MEMORANDUM OPINION AND ORDER


In this action, which was removed from state court based on diversity jurisdiction, Dennis Tejack claims that he was fired by Quality Terminal Services, LLC in April 1998 in retaliation for making complaints about safety and exercising his rights under Illinois' worker's compensation law. QTS has moved for entry of summary judgment.

Under Federal Rule of Civil Procedure 56(c), summary judgment is appropriate only if there are no genuine issues of material fact. Celotex Corp. v. Catrett, 477 U.S. 317, 322 (1986). An issue is genuine if a reasonable trier of fact could find in favor of the non-moving party. Anderson v. Liberty Lobby. Inc., 477 U.S. 242, 248 (1986). In assessing whether summary judgment is appropriate, we are required to view the facts in the light most favorable to Tejack, the non-moving party, drawing reasonable inferences in his favor. Celotex, 477 U.S. at 322. For the reasons that follow, the Court denies QTS's motion.

Facts

QTS has a contract with Burlington Northern Santa Fe Railroad to transload trailers to and from railcars at BNSF's Cicero, Illinois yard. In September 1997, the company hired Tejack as a spotter — a truck driver who drives inbound loads brought into the yard and parks or "spots" them beside trains so they can be loaded, and vice versa. Tejack was hired by QTS Terminal Manager Michael Sak after a meeting between Sak, Tejack, and a representative of the Occupational Safety and Health Administration that took place after Tejack complained to OSHA about not being hired by QTS. Before he was hired by QTS, Tejack had worked for Pacific Rail, which had preceded QTS in its role as subcontractor to BNSF, but had resigned his employment over safety concerns.

A. Facts relating to claim of retaliation for safety complaints

During his eight-month employment with QTS, Tejack regularly raised safety issues to QTS supervisors involving equipment employees were using and the general condition of the premises. On several occasions, Tejack wrote letters directly to BNSF's management expressing safety concerns. Sak felt that Tejack was out of line in communicating with BNSF and in late January 1998 instructed Tejack that he needed to follow the chain of command within QTS in voicing safety complaints. In early March, Sak received a letter from a BNSF official who said that he had received two letters from Tejack expressing safety concerns. After receiving this letter, Sak again spoke with Tejack and told him that he would be fired if he wrote another complaint letter to BNSF. Tejack offers no evidence that he wrote any further letters to BNSF or that he complained to BNSF management after this.
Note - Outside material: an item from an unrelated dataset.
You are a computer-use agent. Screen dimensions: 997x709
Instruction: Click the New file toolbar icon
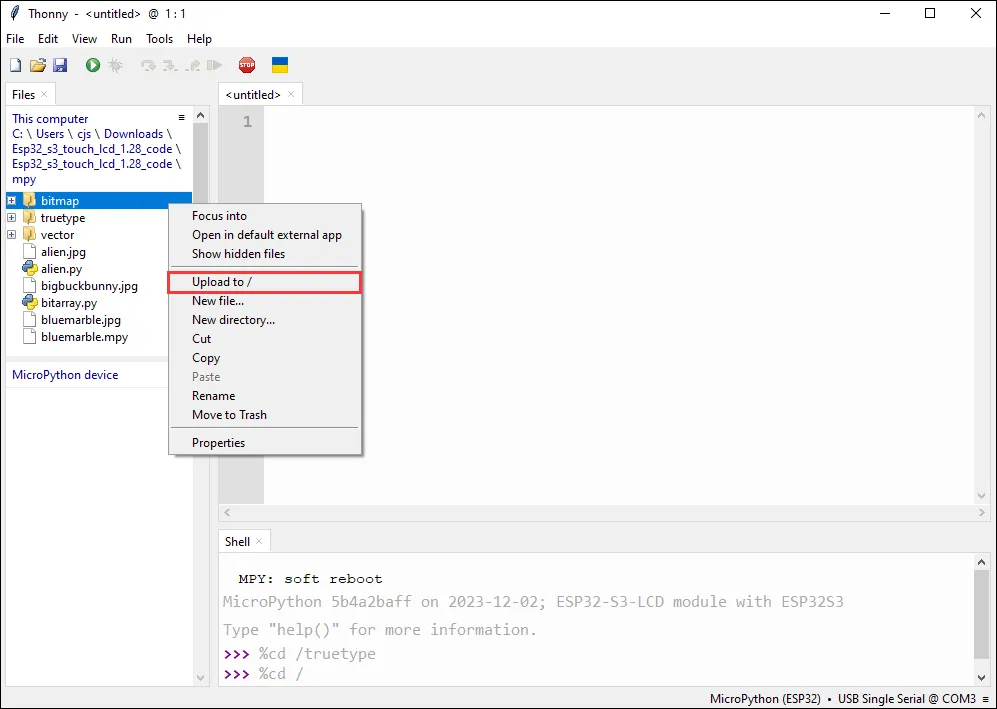point(15,65)
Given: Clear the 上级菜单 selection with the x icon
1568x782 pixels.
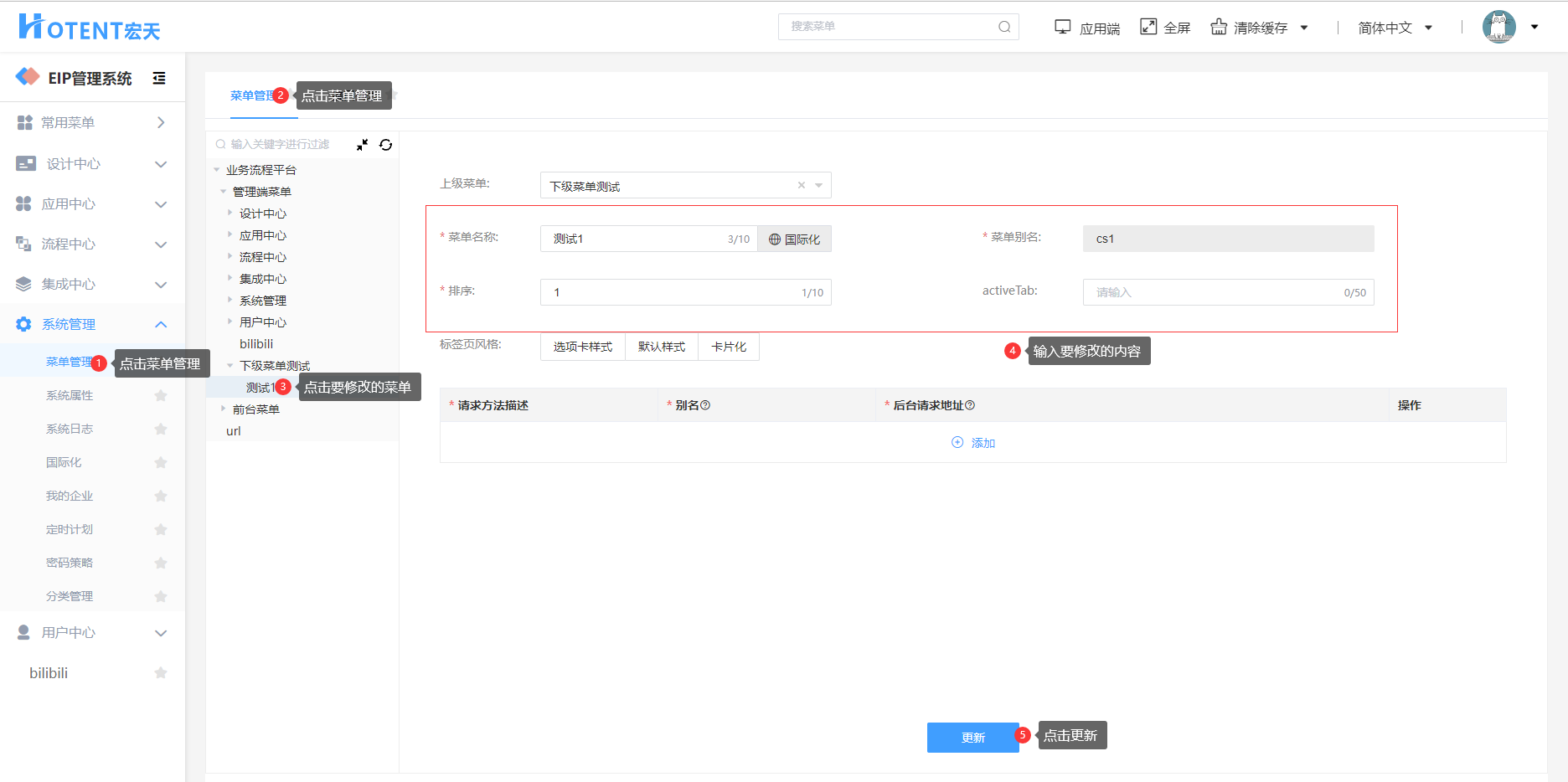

In an affidavit submitted in opposition to summary judgment, Tejack says that on April 3, 1998, he verbally complained to a QTS safetyman and a BNSF foreman about a "chassis with bad legs which had a 54,000 pound container on it." Tejack Aff. ¶ H(6). Tejack offers no evidence, however, that Sak or anyone else with QTS management ever learned of this.

On April 4, 1998, Tejack was involved in a collision with another QTS driver in the yard; the other vehicle struck Tejack's vehicle from behind at a speed of about ten miles per hour. After the accident, Sak spoke to both Tejack and the other driver as well as other witnesses. Tejack believed that the other driver had been drinking, and he asked Sak to perform alcohol and/or drug tests on both of them. Sak replied that the accident was not serious enough to warrant testing and that he felt that the accident had been Tejack's fault. He directed Tejack to return to work. An argument ensued; Tejack yelled at Sak (for an extended period, Sak says) and said that Sak's refusal to require drug/alcohol testing was "bullshit." Sak also raised his voice and, according to Tejack, also used profanity. Tejack refused to return to work, saying that he believed the other driver had been drinking, and he did not feel safe working with him. Sak says he told Tejack that his choices were to return to work or resign; according to Tejack, Sak said nothing about resigning but rather said only that if Tejack did not feel safe, he should punch out and go home. Tejack left the yard and did not return to work. Five days later, Sak sent Tejack a letter stating that he had been terminated for gross insubordination.

B. Facts relating to claim of retaliation for exercising worker's compensation rights

Tejack was injured at work on March 18, 1998. He sent Sak a letter on March 19, 1998 asking to be paid for his time off work and including a note from his doctor saying that he was restricted to light duty. In late March, Tejack completed a questionnaire for QTS's worker's compensation insurance cater in connection with his injuries. On March 24, the insurer sent QTS a notice of Dennis' worker's compensation claim.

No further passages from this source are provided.